Citizens of Romania and Bulgaria can work without restrictions across the European Union from Wednesday.
Transitional controls were imposed by some member states on nationals of the two countries - the poorest in the bloc - when they joined the EU in 2007.
Their rights to work and claim benefits were limited for their first seven years of EU membership.
Some in wealthier western EU nations fear mass migration from the two countries.
The controls were lifted as Greece took over the six-month rotating presidency of the EU.
BBC Europe correspondent Duncan Crawford says that it gives Greece the opportunity to influence the EU's political agenda.
Athens has been making reforms to overcome an acute debt crisis - a condition of a 240bn-euro (£200bn; $331bn) bailout that started in 2010.
The Greek crisis put the future of the eurozone and its common currency, the euro, at risk.
Latvia became the 18th country to adopt the euro on 1 January 2014.
EU commissioner Olli Rehn said joining the eurozone marked "the completion of Latvia's journey back to the political and economic heart of our continent, and that is something for all of us to celebrate".
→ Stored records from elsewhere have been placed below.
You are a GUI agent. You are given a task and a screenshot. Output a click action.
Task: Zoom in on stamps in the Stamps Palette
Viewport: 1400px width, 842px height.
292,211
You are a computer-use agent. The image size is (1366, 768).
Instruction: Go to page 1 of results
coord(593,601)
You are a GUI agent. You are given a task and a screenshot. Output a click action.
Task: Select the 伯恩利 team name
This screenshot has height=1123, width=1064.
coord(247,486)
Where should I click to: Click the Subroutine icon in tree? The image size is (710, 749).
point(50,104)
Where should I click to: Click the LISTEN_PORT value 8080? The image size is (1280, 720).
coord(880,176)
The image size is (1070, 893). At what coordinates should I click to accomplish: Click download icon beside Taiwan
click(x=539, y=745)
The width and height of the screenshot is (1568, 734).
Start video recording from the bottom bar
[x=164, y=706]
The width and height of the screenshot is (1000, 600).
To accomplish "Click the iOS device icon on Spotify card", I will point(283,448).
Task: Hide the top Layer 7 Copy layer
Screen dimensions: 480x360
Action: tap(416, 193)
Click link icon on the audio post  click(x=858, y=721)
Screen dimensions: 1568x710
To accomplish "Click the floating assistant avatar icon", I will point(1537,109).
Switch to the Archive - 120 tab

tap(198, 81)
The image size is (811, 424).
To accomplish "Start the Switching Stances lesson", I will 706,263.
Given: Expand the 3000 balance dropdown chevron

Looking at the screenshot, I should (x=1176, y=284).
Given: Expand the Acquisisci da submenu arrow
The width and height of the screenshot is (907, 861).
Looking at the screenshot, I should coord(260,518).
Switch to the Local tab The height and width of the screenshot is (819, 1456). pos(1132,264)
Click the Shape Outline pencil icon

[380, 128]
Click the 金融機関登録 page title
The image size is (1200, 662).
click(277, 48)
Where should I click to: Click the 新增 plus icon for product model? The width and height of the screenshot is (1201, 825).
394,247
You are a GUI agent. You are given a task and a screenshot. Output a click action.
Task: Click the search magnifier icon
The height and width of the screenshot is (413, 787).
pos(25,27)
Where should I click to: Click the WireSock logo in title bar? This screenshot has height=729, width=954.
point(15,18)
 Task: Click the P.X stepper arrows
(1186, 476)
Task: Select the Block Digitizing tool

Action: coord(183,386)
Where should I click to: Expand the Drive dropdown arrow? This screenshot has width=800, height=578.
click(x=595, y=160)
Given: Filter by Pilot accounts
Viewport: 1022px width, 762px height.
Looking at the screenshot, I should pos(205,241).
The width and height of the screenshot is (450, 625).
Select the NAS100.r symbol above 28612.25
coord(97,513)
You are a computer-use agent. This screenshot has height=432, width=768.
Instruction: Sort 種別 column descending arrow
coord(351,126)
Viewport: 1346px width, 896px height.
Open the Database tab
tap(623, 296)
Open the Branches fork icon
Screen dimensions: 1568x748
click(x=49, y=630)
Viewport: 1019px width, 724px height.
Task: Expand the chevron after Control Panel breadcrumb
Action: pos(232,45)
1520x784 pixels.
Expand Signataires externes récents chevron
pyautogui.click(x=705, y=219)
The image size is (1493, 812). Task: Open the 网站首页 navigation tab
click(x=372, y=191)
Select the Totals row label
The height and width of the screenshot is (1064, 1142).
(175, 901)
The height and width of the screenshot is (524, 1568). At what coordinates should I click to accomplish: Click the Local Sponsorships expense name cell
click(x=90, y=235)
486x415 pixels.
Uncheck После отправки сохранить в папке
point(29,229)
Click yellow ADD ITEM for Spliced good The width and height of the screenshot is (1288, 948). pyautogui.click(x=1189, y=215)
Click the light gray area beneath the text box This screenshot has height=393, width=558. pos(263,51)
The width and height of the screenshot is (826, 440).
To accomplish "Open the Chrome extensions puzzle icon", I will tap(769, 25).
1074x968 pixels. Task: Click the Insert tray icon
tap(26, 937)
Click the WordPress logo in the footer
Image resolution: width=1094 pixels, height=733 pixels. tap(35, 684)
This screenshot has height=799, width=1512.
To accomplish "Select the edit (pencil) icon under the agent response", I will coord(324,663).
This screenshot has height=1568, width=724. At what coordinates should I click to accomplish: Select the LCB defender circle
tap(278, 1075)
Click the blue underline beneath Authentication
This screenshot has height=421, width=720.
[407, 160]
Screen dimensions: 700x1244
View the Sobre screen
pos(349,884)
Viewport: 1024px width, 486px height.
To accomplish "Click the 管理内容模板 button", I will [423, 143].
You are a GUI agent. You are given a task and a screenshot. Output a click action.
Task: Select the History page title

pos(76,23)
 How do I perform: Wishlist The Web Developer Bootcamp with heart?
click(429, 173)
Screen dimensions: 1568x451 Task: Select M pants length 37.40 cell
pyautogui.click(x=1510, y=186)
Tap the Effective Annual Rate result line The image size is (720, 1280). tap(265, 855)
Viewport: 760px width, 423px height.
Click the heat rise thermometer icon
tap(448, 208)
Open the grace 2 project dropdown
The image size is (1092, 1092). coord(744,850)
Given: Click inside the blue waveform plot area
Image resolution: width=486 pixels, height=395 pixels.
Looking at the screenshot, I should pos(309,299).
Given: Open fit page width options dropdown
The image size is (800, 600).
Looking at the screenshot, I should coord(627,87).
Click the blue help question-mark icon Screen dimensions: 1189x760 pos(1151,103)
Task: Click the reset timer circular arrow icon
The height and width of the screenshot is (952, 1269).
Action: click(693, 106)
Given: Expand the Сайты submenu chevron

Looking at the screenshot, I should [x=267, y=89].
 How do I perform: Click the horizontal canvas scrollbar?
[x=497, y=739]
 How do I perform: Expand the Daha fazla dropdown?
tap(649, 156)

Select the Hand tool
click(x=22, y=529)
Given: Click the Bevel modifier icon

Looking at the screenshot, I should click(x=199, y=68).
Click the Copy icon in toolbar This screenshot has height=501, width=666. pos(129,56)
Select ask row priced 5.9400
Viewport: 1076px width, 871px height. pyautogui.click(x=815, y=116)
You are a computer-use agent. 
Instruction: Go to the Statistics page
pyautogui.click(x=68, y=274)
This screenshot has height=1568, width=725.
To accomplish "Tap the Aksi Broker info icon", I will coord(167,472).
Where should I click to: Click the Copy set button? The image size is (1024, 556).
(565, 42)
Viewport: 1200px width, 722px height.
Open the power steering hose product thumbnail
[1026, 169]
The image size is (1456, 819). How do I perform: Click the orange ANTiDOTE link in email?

But some Latvians have expressed scepticism over the move at a time of financial difficulties in Europe, as well sadness at giving up the lat, a potent symbol of the country's independence from the Soviet Union in the 1990s.
UK rules tightened
The authorities in Bucharest and Sofia say there will not be an exodus, and that many of those who wanted to leave the country to seek work had already done so.
Romanians and Bulgarians were able to travel to other EU states without a visa after the two countries joined the bloc.
However, nine of the 26 other member states imposed temporary restrictions on the kind of jobs they could take.
France, the Netherlands, and Belgium required that they obtain work permits.
In Britain, prospective employers had to apply for work permits and Bulgarians and Romanians migrants for an "accession worker card". Low-skilled workers were restricted to existing quota schemes in the agricultural and food processing sectors.
The UK government is tightening the benefit rules to ensure that migrants cannot claim out-of-work benefits for three months after arriving and will only qualify for support after six months if they have a genuine chance of employment.
A spokeswoman for the Romanian foreign ministry told the BBC that some of the media coverage in the UK had bordered on racism, and there had been an "outright campaign" against Romanians and Bulgarians.
"There isn't going to be an invasion of Romanians," Brandusa Predescu said.